Directions for this task: Repeat, line for line, the entries below from the first line to the line containing "1024x459 pixels.", counting both ends.
(Supplied data)
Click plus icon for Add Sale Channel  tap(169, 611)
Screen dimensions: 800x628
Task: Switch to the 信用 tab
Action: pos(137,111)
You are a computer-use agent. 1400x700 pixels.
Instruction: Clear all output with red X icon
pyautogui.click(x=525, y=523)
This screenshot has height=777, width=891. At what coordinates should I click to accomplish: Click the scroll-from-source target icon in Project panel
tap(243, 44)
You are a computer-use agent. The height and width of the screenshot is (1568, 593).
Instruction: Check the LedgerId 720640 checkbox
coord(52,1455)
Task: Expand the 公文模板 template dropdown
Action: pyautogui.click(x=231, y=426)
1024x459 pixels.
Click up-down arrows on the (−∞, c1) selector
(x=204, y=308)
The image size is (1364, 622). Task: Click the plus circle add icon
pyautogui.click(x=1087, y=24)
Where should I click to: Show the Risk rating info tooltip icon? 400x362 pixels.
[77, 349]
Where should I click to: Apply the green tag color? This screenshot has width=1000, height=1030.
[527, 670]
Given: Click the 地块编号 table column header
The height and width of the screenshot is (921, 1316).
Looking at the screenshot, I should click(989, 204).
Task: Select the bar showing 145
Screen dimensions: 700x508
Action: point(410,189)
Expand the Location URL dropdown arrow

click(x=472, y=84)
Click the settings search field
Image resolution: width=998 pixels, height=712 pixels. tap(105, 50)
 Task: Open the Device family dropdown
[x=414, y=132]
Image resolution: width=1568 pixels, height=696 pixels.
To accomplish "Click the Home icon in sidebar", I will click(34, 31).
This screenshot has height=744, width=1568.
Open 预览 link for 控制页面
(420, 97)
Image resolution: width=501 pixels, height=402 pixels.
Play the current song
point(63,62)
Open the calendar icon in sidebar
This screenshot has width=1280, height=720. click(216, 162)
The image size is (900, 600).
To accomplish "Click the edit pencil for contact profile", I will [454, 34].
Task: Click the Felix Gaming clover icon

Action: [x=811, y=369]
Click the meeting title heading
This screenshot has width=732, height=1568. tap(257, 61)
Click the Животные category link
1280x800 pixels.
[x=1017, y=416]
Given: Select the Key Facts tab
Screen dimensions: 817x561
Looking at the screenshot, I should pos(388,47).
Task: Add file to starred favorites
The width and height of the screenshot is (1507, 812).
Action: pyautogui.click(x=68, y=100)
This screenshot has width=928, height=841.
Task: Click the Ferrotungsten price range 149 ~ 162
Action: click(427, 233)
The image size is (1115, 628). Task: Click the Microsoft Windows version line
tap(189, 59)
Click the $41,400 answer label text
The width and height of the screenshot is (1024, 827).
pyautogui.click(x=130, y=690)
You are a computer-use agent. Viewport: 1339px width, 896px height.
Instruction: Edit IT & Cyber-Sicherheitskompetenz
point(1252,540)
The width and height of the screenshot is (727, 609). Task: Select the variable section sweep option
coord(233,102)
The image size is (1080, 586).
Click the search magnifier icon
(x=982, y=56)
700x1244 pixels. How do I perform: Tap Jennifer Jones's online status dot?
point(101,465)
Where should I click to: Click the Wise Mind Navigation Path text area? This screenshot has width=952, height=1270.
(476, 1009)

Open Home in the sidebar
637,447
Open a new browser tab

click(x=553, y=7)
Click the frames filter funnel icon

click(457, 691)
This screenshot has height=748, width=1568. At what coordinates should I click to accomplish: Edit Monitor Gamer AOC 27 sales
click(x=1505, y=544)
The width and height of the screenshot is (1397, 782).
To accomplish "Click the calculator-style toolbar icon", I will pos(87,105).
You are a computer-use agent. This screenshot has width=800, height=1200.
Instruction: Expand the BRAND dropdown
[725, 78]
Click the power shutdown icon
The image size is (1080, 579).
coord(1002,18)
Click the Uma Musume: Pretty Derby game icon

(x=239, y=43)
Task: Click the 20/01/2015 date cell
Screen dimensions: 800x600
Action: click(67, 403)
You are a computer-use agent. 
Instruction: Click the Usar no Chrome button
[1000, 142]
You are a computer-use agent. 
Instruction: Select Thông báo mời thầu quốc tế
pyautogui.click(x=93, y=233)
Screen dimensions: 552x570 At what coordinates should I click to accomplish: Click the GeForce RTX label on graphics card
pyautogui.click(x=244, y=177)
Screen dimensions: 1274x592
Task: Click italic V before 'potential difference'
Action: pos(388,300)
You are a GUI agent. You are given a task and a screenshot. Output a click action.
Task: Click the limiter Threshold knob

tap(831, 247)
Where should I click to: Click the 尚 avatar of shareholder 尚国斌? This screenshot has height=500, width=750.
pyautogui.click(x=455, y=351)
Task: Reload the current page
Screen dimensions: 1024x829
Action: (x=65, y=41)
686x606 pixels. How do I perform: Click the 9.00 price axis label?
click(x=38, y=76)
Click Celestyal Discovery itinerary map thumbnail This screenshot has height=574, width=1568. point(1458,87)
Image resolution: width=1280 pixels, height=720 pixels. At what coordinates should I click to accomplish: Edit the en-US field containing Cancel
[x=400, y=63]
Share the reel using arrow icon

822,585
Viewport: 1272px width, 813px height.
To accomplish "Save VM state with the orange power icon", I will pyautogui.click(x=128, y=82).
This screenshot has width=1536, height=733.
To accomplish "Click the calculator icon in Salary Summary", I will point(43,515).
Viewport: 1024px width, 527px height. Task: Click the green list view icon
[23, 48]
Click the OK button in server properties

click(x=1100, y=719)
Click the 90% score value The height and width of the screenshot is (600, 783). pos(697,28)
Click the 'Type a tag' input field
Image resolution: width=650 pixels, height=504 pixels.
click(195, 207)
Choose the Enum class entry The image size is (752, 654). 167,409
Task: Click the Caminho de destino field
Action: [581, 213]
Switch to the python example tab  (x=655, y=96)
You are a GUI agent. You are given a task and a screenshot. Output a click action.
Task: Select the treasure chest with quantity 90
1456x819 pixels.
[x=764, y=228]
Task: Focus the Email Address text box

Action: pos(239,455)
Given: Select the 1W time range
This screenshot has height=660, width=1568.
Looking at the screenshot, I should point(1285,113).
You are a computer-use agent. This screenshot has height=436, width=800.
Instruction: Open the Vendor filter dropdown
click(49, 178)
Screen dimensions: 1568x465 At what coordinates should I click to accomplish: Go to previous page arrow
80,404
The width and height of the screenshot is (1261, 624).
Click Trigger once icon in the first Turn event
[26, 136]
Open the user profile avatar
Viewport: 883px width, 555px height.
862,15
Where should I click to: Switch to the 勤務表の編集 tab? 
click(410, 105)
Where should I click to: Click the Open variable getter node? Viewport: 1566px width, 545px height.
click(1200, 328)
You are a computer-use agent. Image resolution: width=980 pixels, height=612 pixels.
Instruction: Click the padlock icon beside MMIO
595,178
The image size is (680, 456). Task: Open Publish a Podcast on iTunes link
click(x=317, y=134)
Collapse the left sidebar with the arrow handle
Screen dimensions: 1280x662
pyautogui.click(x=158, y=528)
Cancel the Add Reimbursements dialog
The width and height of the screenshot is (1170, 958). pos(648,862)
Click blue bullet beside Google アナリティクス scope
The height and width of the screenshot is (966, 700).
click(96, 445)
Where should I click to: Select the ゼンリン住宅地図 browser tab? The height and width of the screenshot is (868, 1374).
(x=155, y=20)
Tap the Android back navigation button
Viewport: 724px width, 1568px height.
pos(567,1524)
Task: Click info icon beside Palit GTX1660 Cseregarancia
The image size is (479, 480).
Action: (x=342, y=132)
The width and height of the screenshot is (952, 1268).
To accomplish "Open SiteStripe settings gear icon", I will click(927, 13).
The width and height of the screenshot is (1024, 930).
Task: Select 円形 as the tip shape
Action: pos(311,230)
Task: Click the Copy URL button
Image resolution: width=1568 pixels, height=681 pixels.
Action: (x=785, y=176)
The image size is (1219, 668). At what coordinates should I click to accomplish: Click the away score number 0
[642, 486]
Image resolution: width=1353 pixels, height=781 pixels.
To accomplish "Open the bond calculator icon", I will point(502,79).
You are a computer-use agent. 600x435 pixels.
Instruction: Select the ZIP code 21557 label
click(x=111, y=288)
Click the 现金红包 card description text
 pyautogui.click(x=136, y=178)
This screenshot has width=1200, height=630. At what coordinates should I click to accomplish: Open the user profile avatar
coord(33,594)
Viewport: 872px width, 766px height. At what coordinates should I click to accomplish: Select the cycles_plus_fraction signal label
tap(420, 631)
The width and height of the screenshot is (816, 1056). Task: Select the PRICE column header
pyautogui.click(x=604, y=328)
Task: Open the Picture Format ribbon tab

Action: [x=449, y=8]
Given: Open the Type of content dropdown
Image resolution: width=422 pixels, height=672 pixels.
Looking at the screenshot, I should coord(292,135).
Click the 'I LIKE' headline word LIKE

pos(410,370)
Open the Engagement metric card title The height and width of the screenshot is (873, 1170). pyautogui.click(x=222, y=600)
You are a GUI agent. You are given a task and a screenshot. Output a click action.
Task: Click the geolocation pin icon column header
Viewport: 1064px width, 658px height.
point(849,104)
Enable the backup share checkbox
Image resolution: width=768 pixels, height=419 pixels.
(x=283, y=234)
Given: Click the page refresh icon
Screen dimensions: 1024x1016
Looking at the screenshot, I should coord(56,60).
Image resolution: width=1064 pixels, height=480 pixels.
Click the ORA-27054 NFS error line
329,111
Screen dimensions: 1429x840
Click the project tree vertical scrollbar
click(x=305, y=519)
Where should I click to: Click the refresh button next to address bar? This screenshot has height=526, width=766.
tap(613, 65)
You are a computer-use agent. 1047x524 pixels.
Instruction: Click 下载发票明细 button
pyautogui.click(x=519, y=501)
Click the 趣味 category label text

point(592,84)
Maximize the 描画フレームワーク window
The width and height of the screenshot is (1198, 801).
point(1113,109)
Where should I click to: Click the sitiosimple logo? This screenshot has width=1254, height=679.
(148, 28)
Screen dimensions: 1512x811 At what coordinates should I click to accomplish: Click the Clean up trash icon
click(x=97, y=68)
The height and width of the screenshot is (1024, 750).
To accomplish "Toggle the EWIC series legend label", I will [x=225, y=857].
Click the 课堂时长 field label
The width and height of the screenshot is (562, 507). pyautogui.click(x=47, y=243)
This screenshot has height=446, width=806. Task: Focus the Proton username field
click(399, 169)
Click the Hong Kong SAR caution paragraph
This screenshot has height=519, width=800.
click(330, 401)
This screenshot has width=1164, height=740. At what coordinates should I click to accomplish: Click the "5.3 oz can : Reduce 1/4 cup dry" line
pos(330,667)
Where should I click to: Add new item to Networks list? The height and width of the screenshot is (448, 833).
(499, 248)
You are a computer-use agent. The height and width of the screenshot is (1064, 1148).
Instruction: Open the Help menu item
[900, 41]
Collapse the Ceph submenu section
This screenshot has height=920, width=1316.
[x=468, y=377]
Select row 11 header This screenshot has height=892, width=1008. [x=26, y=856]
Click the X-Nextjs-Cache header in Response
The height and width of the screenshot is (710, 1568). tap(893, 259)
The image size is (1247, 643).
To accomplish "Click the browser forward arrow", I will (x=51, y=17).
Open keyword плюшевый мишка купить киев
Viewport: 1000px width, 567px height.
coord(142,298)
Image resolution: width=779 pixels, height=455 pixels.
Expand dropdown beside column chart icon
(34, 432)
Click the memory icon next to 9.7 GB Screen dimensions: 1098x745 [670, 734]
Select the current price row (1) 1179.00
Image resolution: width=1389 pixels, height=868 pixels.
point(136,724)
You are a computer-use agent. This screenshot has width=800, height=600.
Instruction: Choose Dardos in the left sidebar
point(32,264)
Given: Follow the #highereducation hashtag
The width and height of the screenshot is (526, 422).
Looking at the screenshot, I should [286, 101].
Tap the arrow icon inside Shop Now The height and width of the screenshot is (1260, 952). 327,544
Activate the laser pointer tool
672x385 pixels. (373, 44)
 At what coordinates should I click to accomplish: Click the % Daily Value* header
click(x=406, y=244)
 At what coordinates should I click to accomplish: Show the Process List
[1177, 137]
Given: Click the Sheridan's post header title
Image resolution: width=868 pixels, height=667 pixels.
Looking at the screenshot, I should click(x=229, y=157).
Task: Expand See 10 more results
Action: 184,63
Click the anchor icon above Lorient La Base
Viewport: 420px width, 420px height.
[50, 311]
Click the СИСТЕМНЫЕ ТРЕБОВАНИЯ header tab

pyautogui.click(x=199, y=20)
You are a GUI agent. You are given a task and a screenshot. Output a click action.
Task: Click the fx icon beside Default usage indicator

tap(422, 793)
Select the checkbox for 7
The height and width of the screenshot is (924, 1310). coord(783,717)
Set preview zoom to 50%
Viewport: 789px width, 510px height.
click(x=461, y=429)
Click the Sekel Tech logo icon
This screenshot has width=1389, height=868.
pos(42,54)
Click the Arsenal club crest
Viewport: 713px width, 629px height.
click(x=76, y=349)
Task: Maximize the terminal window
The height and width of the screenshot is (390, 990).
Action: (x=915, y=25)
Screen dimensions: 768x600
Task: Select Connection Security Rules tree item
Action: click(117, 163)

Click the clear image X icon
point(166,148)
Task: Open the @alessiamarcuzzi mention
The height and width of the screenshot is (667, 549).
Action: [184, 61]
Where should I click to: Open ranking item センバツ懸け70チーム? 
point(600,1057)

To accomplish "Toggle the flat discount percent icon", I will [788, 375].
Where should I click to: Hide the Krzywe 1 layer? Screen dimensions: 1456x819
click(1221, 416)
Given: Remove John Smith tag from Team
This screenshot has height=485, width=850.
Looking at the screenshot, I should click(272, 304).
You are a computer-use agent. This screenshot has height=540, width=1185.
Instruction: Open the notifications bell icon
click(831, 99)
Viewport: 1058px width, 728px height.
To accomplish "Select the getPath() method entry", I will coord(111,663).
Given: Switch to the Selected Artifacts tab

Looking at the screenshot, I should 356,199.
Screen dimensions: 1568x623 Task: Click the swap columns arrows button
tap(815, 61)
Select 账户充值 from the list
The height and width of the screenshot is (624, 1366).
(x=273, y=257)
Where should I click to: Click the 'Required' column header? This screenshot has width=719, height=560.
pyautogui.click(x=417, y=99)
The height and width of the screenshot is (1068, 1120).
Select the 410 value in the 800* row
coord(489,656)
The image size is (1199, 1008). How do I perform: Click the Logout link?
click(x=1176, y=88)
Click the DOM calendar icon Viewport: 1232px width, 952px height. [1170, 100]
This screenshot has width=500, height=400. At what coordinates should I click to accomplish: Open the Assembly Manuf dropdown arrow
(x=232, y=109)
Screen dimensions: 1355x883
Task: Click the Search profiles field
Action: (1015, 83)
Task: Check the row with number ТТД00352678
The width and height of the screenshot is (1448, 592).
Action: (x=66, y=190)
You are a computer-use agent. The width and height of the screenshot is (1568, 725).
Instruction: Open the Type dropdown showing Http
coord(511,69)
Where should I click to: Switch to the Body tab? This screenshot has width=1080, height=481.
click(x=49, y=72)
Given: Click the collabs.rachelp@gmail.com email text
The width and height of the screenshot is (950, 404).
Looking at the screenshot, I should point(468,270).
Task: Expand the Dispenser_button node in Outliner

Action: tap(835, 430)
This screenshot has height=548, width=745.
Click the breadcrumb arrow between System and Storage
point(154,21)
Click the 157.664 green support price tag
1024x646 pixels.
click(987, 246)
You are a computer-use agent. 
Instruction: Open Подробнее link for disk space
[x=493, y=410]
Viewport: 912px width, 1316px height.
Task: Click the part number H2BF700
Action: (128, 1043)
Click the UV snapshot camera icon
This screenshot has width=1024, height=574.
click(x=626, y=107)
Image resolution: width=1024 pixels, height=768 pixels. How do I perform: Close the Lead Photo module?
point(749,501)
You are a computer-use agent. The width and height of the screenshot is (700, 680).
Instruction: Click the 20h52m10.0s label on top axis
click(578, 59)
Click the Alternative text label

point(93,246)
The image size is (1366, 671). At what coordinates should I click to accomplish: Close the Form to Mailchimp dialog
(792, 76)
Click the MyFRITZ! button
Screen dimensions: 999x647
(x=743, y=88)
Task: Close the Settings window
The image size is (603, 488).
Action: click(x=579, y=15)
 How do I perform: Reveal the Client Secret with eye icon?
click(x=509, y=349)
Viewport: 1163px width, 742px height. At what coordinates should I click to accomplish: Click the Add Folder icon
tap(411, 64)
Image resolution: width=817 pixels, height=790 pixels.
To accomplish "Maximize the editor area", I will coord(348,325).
(End Supplied data)
Written solution:
Click plus icon for Add Sale Channel  tap(169, 611)
Screen dimensions: 800x628
Task: Switch to the 信用 tab
Action: pos(137,111)
You are a computer-use agent. 1400x700 pixels.
Instruction: Clear all output with red X icon
pyautogui.click(x=525, y=523)
This screenshot has height=777, width=891. At what coordinates should I click to accomplish: Click the scroll-from-source target icon in Project panel
tap(243, 44)
You are a computer-use agent. The height and width of the screenshot is (1568, 593).
Instruction: Check the LedgerId 720640 checkbox
coord(52,1455)
Task: Expand the 公文模板 template dropdown
Action: pyautogui.click(x=231, y=426)
1024x459 pixels.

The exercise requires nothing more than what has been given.